┌─ Textauszug

Ist das TS 70 mm Fernglas als Ersatz für das vergriffene, auch auf dem Gebrauchtmarkt kaum erhältliche, und viel gepriesene Myiauchi 20 x 77 geeignet ?
Anfang August hab ich einen Freund in Ligurien besucht, der auf einem Grundstück direkt über Ventimiglia mit traumhafter Aussicht über das Meer und nach Monaco wohnt. Mit meinem Miyauchi BS-77i, 20 x 77, haben wir Schiffe, Feuerwerk über Monaco und Landschaft, auch ein bißchen Astro, beobachtet. Der Freund war so begeistert von meinem Fernglas, dass er auch so eines wollte. Nun, Miyauchi gibts ja nimmer, also hab ich nach was ähnlichem gesucht, und bin auf das
TS APO Großfernglas - 70mm Öffnung - 16x/20x/25x
gestoßen, hab es zum Testen bestellt. Wie bei TS üblich, kam das Gerät bereits vor (!) der Bestellung bei mir an, - nein - , stimmt net ganz, aber mittags bestellt, am nächsten Vormittag da, auch nicht schlecht...
Also hier ein kurzer subjektiver Vergleich (Bericht an meinen Freund in Italien, daher ein paar Erläuterungen für den Astro-Laien) zwischen Miyauchi 20 x 77 (links: M., früherer Neupreis 958.- Euro plus 248.- für Wechselokulare) und TS 16/20/25 x 70 (rechts: TS, Preis 598.- Euro incl 3 Okularpaare) :
Das TS kommt sehr gut verpackt in einem schönen praktischen Alukoffer, ich hab das Triton FVT Stativ und zwei einfache Plössl 12.5 mm Okulare dazu bestellt.
Schlechte Nachricht (für mich), das TS ist eindeutig noch besser als das Miyauchi ...
also im Einzelnen
das Bild im TS ist noch klarer, schärfer und etwas brillianter als im M., der Farbfehler ist im TS deutlich geringer als im M. (Farbfehler gibts bei allen Linsenteleskopen, das ist der Effekt, dass am Bildrand oben waagrechte Linien einen lila Saum haben und unten einen grünen Saum)
die Randschärfe ist genauso gut
die Gesichtsfelder sind mal im TS und mal im M. etwas grösser (ich hab auch die 30x-Okulare für das M.), hab bei 20x und 30x verglichen
alle Okulare und Vergrösserungen (16x, 20x, 25x, 30x) gehen gut, mit
den 12.5 mm Plössl-Zusatz-Okular bekommt man ca 30-fache Vergrösserung, weil das FG nicht 400 mm, sondern nur 375 mm Brennweite hat. Das ist ok.
Ich habe auch mal mit 9 mm Okularen von mir getestet, das ergäbe 41 fache Vergr., das ist zu viel für das Glas, da wird das Bild schlecht.
Die Kollimation ist gut, das ist die Übereinstimmmung von linkem und rechtem
Bild, es wäre auch eine Anleitung dabei, wie man das Glas kollimieren kann,
ist aber zur Zeit nicht nötig, vielleicht später mal, wenns runtergefallen
ist, hihi....

└─
┌─ Material

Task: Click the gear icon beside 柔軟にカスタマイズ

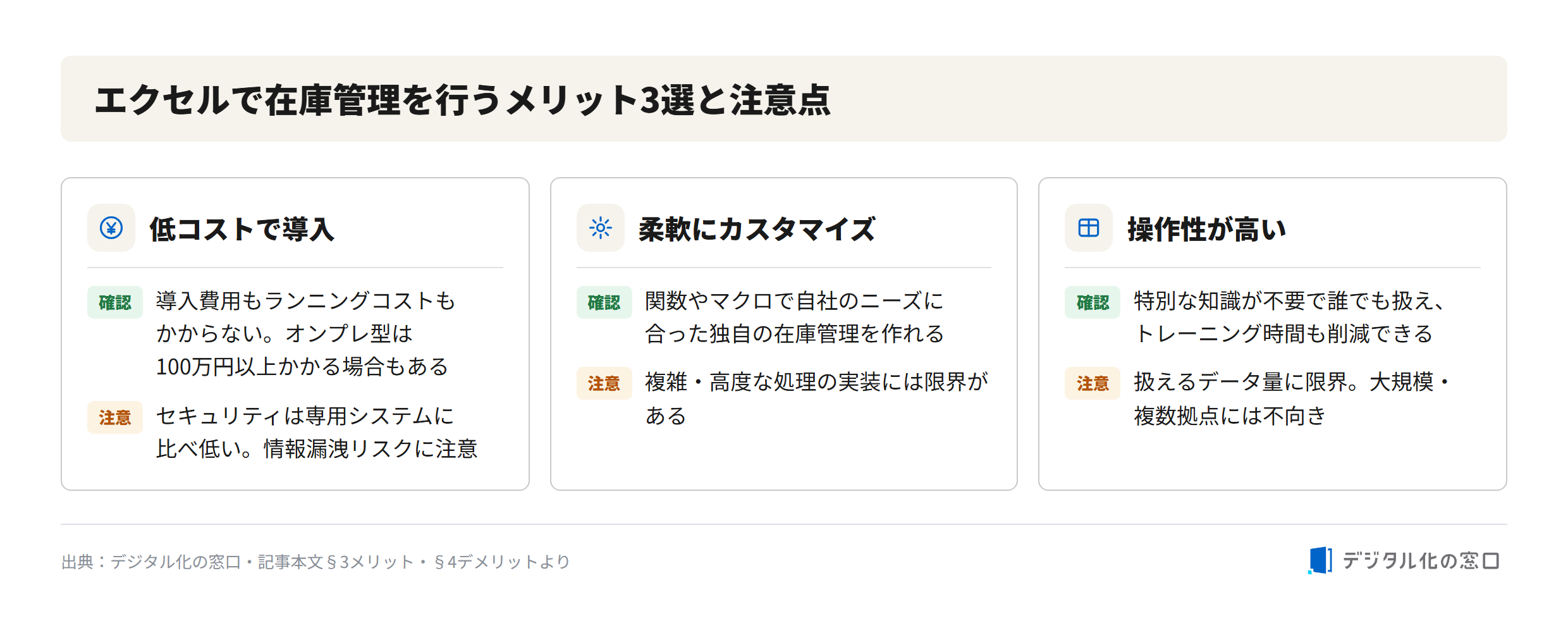Action: click(x=600, y=228)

└─

**Aufgaben zur Übung**
**a.** Welche Brennweite hat das TS-Fernglas laut dem Fernglasbericht?
**b.** Führe den Fernglasbericht im Anschluss an seinen letzten Satz weiter.
Das Material spielt hierbei keine Rolle.

**Die Lösungen**
**a.** 375 mm.

**b.**
Die Verzeichnung ist in beiden Gläsern etwa gleich stark oder schwach ausgeprägt, gar nicht störend (Verzeichnung ist, dass gerade Linien an den Bildrändern oben und unten sowie links und rechts nach innen gebogen werden)
Auch der Mond ist ein Genuß. Man schaut aber nie bei Vollmond,
weil dann keine Schatten zu sehen sind, Mondbeobachtung immer bei Sichel- oder Halbmond, am Terminator, das ist die hell/dunkel-Grenze, da sind durch Schattenwurf die Krater und Einzelheiten am Besten zu sehen.
Natürlich hat das TS eine etwas geringere Öffnung (70 gegen 77 mm), das ist tagsüber kein Problem, und dafür will es mein Freund in Ligurien. Aber auch am Mond und bei M11 und M31 ist mir gestern auf die schnelle kein auffallender Helligkeitsunterschied aufgefallen, allerdings schon deutlich, dass das TS präziser zu fokussieren ist, die Sterne noch punktförmiger dargestellt werden, als im M.
Ein Fehler beim TS: die Lackierung ist etwas billig, geht etwas leicht ab, 1 winzige Absplitterung bereits oben links durch Anstossen bei Montage des Griffes, Abschürfung vorne an den Objektivabdeckungen und innen an der ersten Blende der linken Okularaufnahme. Ist aber nicht so schlimm, wir Astronomen sagen: ein Fernglas ist zum Durchschauen und nicht zum Anschauen.
Das Stativ ist gut, sehr stabil, nicht ganz so gut wie meines, weil geht etwas schwergängiger in der Verstellung. Die Mittensäule würde ich, wenn ausgezogen, durch Drehen am kleinen Rad und nicht durch Drehen an der Säule fixieren, ist dann stabiler
Gebrauchshinweise (bitte merken und aufheben):
Die unterschiedlichen Vergrösserungen werden durch unterschiedliche Okulare erzeugt. Okulare in die Okularaufnahme reinstecken. Dort sind zwei drehbare Ringe: der silberne Ring zentriert und fixiert durch Rechtsdrehung (Uhrzeigersinn) das Okular, der breite schwarze Ring fokusiert (stellt scharf) durch Drehen das Bild, jeweils getrennt für linkes und rechtes Auge einstellen.
Der Augenabstand wird durch Drehen an den Prismenkästen (das sind die ovalen Dinger, in denen die Okulare drinstecken) verändert.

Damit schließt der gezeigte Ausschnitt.